Здесь крикливой группой стояли и сидели на гранитном парапете, бросив под ноги дорожные сумки, какие-то иностранные туристы в шортах. Рядом с ними так же шумно фотографировались молодожены в беспечном окружении высыпавших из машин друзей, жених и невеста смеялись и разом застывали с вечной и тщеславной надеждой сохранить на мертвом глянце исчезающую минуту. Невеста поспешно оправляла складки на полной талии, глядя на кончики туфелек, едва видных из-под белого платья, вскидывала по команде фотографа простенькое, испорченное принужденным смехом лицо, просовывала руку под локоть жениха, смуглого парня с щегольскими усиками. И Крымов подумал, как далеки эти молодожены, ждущие чуда воплощения собственной красоты на фотографии, и эти туристы, по купленной программе ищущие в чужой стране визуальных удовольствий, – как далеки они от всего того, о чем спорил он с Гричмаром и что не имело ни малейшего значения для других, для большинства бесхитростно работающих в поте лица своего людей, живущих просто, без всяких там лишних мыслей и мук, живущих, может быть, счастливо, подобно здоровому растению под небом.

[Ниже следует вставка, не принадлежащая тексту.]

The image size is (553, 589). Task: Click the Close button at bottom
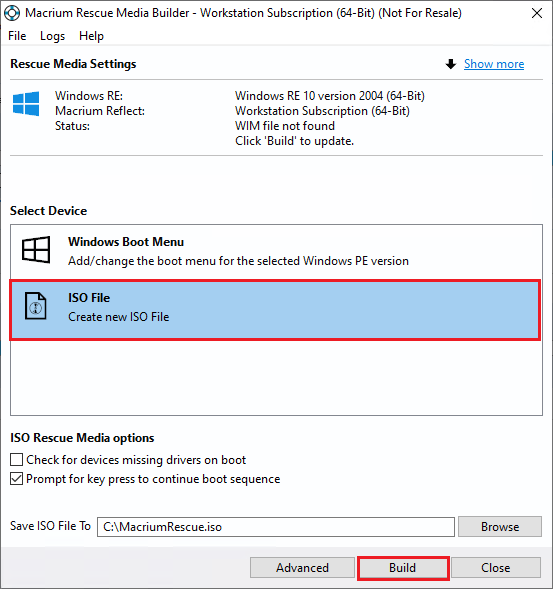coord(496,568)
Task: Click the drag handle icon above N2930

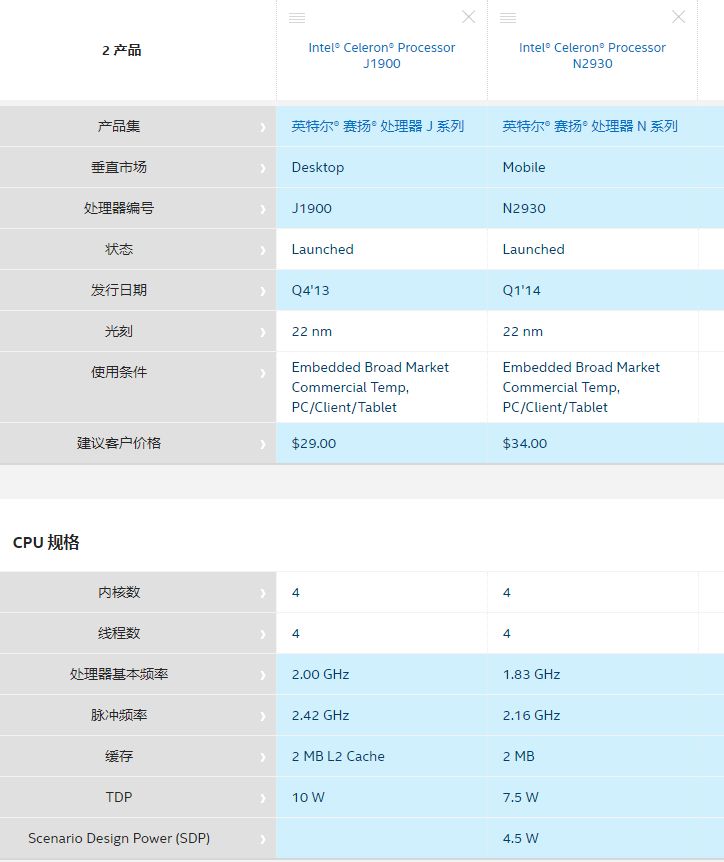Action: (508, 18)
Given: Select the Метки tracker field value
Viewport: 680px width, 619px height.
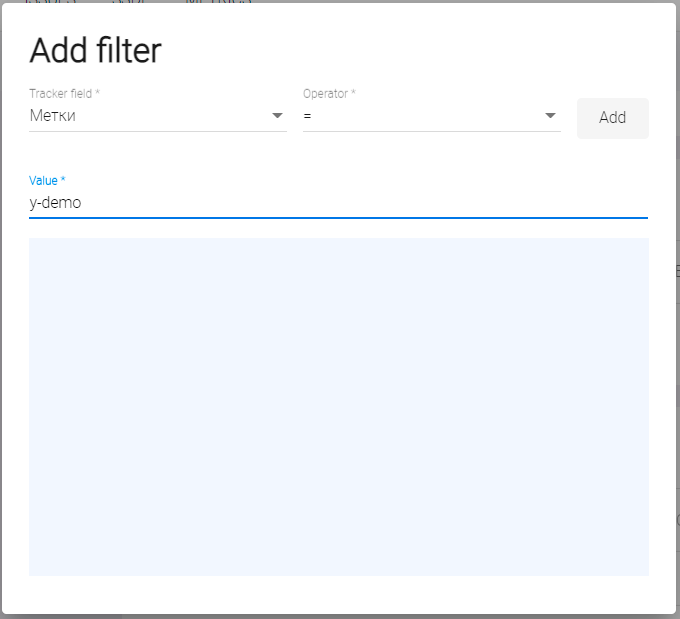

«В самом деле, можно ведь спокойно жить, не задаваясь никакими вопросами, заботясь только о хлебе насущном. Так, как живут сотни миллионов людей», – стал внушать себе Крымов и, досадуя на себя, сказал Гричмару, с любопытством косившемуся на молодоженов:
– Когда я вернулся из Америки, мне без конца задавали вопрос: что больше всего понравилось там? Я мычал, соображая, что же действительно. А дошлые ребята журналисты сами подсказывали: народ, мол, как отвечают поголовно все, вернувшиеся из поездок. Нет, Джон, народа американского я не почувствовал, хотя пытался говорить чуть ли не с каждым встречным, не почувствовал, кроме одной его черты – наивности…
Гричмар, косолапо загребая по асфальту ногами, тяжело сопя, подошел к парапету, упал локтями на гранит, затем потащил из кармана пиджака сигареты, пробормотал сипло:
– А вот ты знаешь русских… русский народ?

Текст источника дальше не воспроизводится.